Consignes écrites:
A) Reproduisez à l'identique le passage du récit sur Val du Mignon qui va de « Bassines Non Merci » jusqu'à « cet élément vital. » inclus.
B) Relevez tous les cours d'eau nommés dans le récit sur Val du Mignon.
C) D'après le récit sur Val du Mignon, les affirmations suivantes sont-elles exactes ? Répondez par oui ou par non et citez les mots du récit qui tranchent.
(i) La sortie a eu lieu le dimanche 19 mai 2024.
(ii) Les cortèges se sont constitués à partir de 10h.
(iii) Les biefs sont aujourd'hui remplis d'eau.

Texte à lire:
———
Bassines Non Merci relaie ce récit des habitant.e.s de Val du Mignon
Malgré une météo capricieuse, plus de soixante-dix habitant.e.s du territoire (et près de 90 avec les gendarmes) ont répondu à l’appel d’un collectif d’habitant.e.s de Val du Mignon ce dimanche 19 mai 2024 ! En cette journée des moulins, un voyage dans le temps au fil de l’eau était en effet organisé pour cheminer ensemble et constater les ravages de l’accaparement de l’eau, cet élément vital.
Dès 9h, plusieurs cortèges se sont constitués pour explorer les alentours de Val-du-Mignon.
D’un côté, une randonée à pieds arpente les alentours de la commune. Deux habitant.e.s guident le cortège, au rythme de leurs souvenirs d’enfance dans des paysages aujourd’hui disparus. Le groupe constate rapidement la dernière absurdité infligée à la rivière. Des travaux de renaturation avaient été effectués pour permettre d’améliorer le lit du cours d’eau. Mais, le dispositif se révélant trop efficace en ramenant eau et biodiversité dans la zone humide, a déplu à certains qui préféraient utiliser les parcelles autour du Mignon pour générer des revenus. Le dispositif a donc été défait, et des tas de cailloux extraits à la pelleteuse entourent désormais tristement le Mignon, aux côtés des quelques arbres arrachés au passage. La suite du trajet se poursuit sur une note plus joyeuse : des habitant.e.s vivant dans un ancien moulin d’Antigny ouvrent leur porte avec enthousiasme pour partager un bout d’histoire et de patrimoine.
Le convoi de cyclistes s’est quant à lui élancé le long du Mignon et de ses deux affluents, la Subite et le Vendier, autrefois des cours d’eau vivants et jalonnés de moulins performants. Les participant.e.s ont rapidement constaté que les biefs, ces déviations destinées à alimenter les moulins, sont aujourd’hui déjà presque asséchés. Les moulins ne sont plus que reliques, et en lieu et place de la zone humide et des prairies partagées par les agriculteurs se trouvent aujourd’hui des monocultures de peupliers et de maïs. Les anciennes zones d’extension des crues, destinées à protéger les habitations et à réguler l’eau tout au long de l’année, ne peuvent donc plus jouer leur rôle lors des épisodes de pluie intenses, ce qui peut fortement impacter les riverains.
———
Enregistrements conservés d'une collection:

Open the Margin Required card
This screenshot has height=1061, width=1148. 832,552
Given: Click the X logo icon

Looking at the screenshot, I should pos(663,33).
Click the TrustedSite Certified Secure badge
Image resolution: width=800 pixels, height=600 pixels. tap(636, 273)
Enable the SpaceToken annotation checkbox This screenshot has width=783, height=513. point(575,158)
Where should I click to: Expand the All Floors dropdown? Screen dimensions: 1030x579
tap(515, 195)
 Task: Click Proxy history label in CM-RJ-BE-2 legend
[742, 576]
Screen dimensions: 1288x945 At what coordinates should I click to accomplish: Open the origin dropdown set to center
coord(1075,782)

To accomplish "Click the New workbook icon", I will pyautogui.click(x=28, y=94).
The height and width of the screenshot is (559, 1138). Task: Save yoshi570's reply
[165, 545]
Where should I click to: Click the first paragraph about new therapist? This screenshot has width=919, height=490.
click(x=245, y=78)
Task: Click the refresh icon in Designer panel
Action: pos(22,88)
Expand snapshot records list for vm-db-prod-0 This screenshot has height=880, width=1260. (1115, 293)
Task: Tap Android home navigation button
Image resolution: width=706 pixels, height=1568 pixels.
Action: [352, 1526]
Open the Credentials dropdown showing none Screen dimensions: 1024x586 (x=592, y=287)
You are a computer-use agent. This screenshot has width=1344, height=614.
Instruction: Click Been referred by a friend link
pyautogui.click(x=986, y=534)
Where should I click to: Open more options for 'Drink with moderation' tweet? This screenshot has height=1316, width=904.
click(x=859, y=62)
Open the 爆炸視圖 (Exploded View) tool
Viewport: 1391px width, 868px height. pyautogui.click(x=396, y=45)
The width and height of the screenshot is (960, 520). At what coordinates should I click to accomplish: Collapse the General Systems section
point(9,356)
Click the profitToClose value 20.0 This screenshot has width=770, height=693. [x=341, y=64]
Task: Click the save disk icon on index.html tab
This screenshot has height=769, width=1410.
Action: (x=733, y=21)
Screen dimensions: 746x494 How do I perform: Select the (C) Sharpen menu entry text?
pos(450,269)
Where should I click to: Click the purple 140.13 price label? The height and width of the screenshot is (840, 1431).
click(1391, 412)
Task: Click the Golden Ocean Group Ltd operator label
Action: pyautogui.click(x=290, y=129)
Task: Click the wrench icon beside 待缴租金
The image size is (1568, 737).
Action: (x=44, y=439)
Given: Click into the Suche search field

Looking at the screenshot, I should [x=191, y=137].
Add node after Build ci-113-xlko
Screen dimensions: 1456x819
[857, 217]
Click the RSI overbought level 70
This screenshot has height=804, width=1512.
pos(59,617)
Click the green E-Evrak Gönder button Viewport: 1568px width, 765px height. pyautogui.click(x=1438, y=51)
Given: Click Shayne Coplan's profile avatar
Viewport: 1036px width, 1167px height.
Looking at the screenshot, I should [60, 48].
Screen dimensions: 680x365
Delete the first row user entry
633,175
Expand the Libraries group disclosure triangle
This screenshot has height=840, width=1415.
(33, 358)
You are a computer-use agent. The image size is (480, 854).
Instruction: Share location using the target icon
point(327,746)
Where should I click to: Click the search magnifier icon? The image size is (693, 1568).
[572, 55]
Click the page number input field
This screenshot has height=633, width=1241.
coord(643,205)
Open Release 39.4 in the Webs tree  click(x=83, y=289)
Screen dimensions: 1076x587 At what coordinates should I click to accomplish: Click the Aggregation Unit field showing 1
———
Réponses écrites:
A)
Bassines Non Merci relaie ce récit des habitant.e.s de Val du Mignon
Malgré une météo capricieuse, plus de soixante-dix habitant.e.s du territoire (et près de 90 avec les gendarmes) ont répondu à l’appel d’un collectif d’habitant.e.s de Val du Mignon ce dimanche 19 mai 2024 ! En cette journée des moulins, un voyage dans le temps au fil de l’eau était en effet organisé pour cheminer ensemble et constater les ravages de l’accaparement de l’eau, cet élément vital.

B) le Mignon, la Subite, le Vendier

C)
(i) Oui : « ce dimanche 19 mai 2024 ».
(ii) Non : « Dès 9h, plusieurs cortèges se sont constitués ».
(iii) Non : « les biefs, ces déviations destinées à alimenter les moulins, sont aujourd’hui déjà presque asséchés ».